> [YOUR INSTRUCTIONS]:
Please answer these questions from the text below on defining languages in Rhombus:
1. What are languages themselves implemented as?
2. A language's name is written after which keyword when that language has full control over parsing at the level of characters and bytes?
3. For a language named after ~lang, what performs the parsing of the module's body at the character level?

--- BEGIN TEXT EXCERPT ---

9 Defining Languages
Rhombus not only supports macro extensions that add to the
rhombus language, it supports entirely new languages
that are smaller than rhombus or that have different
syntax and semantics. Languages are themselves implemented as Rhombus
modules that follow a particular protocol—
The term language in Rhombus is used to refer to two different kinds of languages for two different contexts:
A language whose name is written after #lang for a module: This kind of language has full control over the parsing of the module’s body at the level of characters and bytes.
A language whose name is written after ~lang for a module form: This kind of language receives its module’s body already parsed at the character level into a syntax object. That parsing is performed by the enclosing module’s language.

--- END TEXT EXCERPT ---
--- BEGIN SUPPLIED DATA ---

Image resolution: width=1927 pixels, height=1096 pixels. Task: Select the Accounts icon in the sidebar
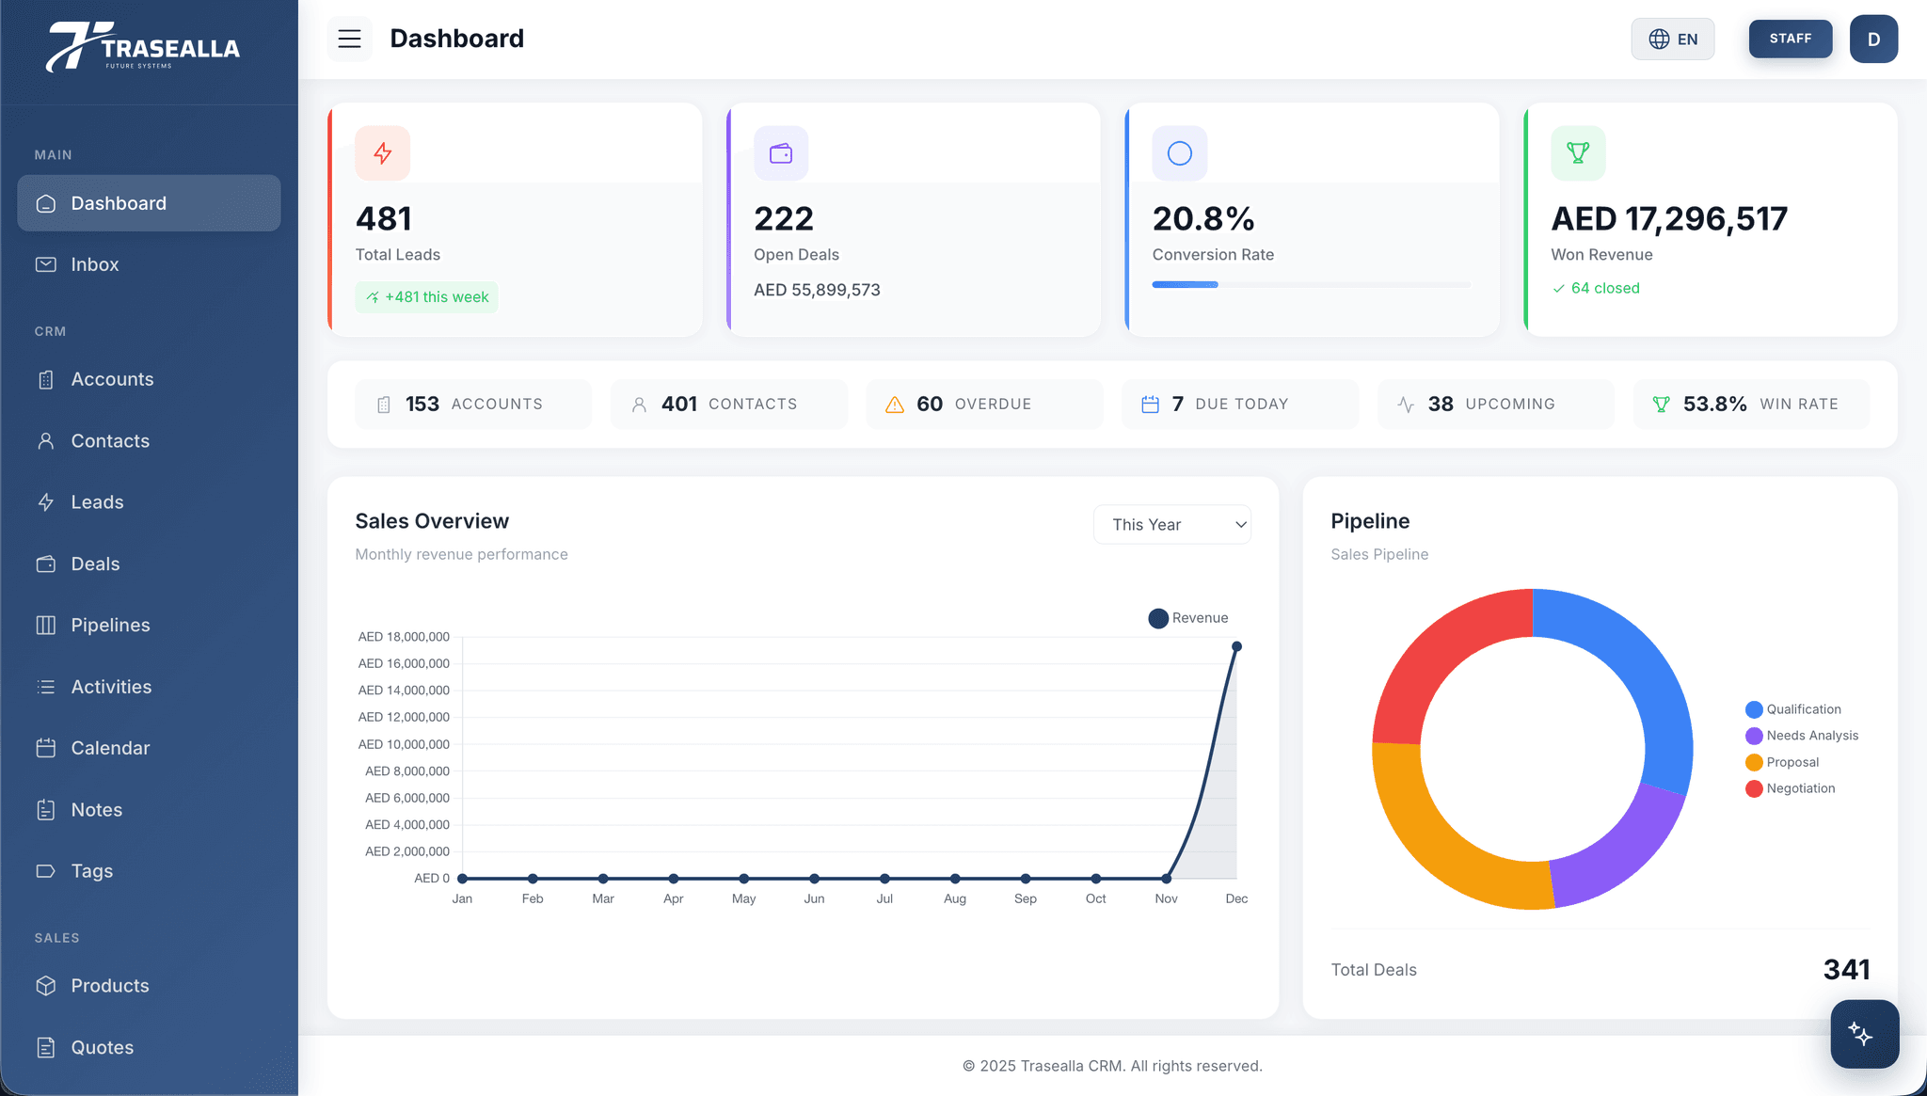pos(47,379)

--- END SUPPLIED DATA ---

> [ANSWER FOR THIS EXERCISE]:
1. Rhombus modules that follow a particular protocol.
2. #lang
3. The enclosing module's language.